EcR/USP, FISC, and βFtz-F1 are translocated into the nucleus of the fat body after blood feeding. The fat body was stained with polyclonal antibodies against EcR (green), FISC (red), and βFtz-F1 (green). Cells were also stained with DAPI to visualize nuclei (blue). Stained fat body trophocyte cells were examined using confocal microscopy. Note the altered cellular distribution of EcR and FISC in fat bodies with downregulated βFtz-F1 expression (βFtz-F1 RNAi). WT, uninjected A. aegypti Rockefeller/UGAL strain.

FIG. 7.

βFtz-F1 enhances the 20E-dependent interactions between EcR/USP and FISC. (A) Schematic diagram of EcRb, USPb, βFtz-F1, and FISC. (B to D) Protein interactions were tested in a mammalian two-hybrid system. CV-1 cells were transfected with 5× UAS-TATA-Luc reporter construct, along with expression vectors for GAL4 and VP16 fusions, and full-length USPb and βFtz-F1 proteins, as indicated.

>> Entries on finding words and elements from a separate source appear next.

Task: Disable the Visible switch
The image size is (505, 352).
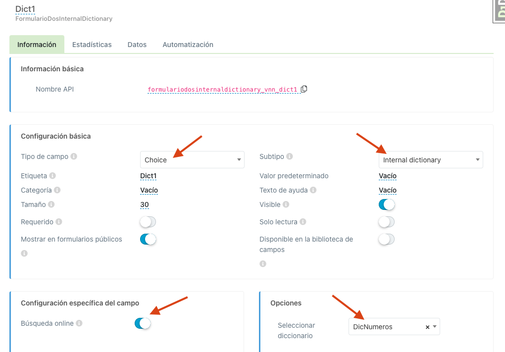Action: 387,204
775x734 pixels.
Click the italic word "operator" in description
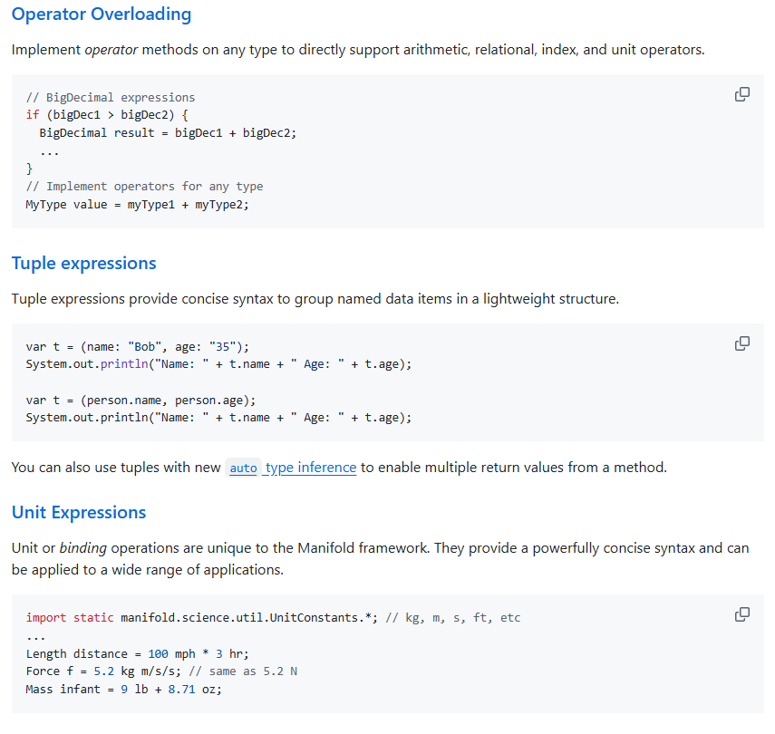tap(111, 49)
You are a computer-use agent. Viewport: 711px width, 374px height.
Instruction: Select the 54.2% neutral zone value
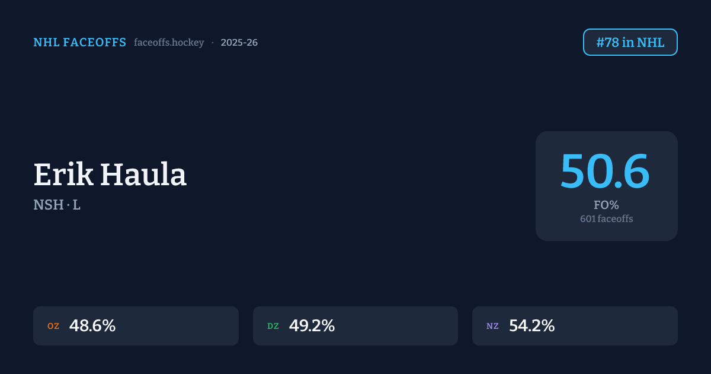tap(531, 326)
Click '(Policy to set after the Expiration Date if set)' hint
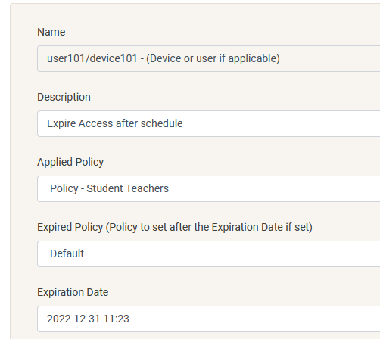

After transfection, cells were cultured in medium with or without 1 × 10⁻⁶ M 20E. Data represent ratios of firefly luciferase to Renilla luciferase activity (relative luciferase activity), and the values shown are the means from three independent experiments, with error bars representing the standard deviations of the means. For EcRΔAF2, the AF2 core was removed from GAL4-EcR^348-675. DBD, DNA-binding domain; LBD, ligand-binding domain; CM, control medium.

FIG. 8.

βFtz-F1 is crucial for the recruitment of EcR/USP/FISC to the 20E-responsive promoters. (A) βFtz-F1, FISC, and EcR/USP are associated with the Vg promoter in the fat body after blood feeding. Fat bodies of female mosquitoes were collected at 6 h PE, 96 h PE, and 6 h PBM. ChIP experiments were performed using antibodies against acetylated H4 (Ac-H4), EcR, βFtz-F1, and FISC, followed by PCR analysis of the indicated regions of the Vg promoter. The amounts of input promoter DNA were also examined using PCR. (B) Binding of EcR/USP, βFtz-F1, and FISC is restricted to the proximal region harboring EcRE on the Vg promoter. ChIP was carried out as described for panel A, except that a region about 0.9 kb upstream from the EcRE (positions −1670 to −1282) on the Vg promoter was analyzed. (C) Injection of Mal dsRNA does not affect the recruitment of FISC to the Vg promoter. (D) Protein levels of EcR, βFtz-F1, and FISC in the fat bodies used for ChIP assays. Aliquots of fat body cell lysates were subjected to immunoblot analyses with antibodies as indicated. (E) Cooccupancy of EcR/USP, βFtz-F1, and FISC on the Vg promoter. Chromatin fragments from fat bodies of female adults at 6 h PBM were first incubated with USP antibody. An aliquot of total soluble chromatin was set aside without immunoprecipitation and used as the input fraction. USP-bound DNA complexes were precipitated, eluted, and reimmunoprecipitated (Re-ChIP) with antibody against EcR, βFtz-F1, or FISC. After reverse cross-linking, purified DNA was amplified with primers specific for the Vg promoter. A rabbit immunoglobulin G (IgG) was used to detect any nonspecific immunoprecipitated DNA. The gel shown of the PCR products is representative of two separate experiments. WT, uninjected A. aegypti Rockefeller/UGAL strain.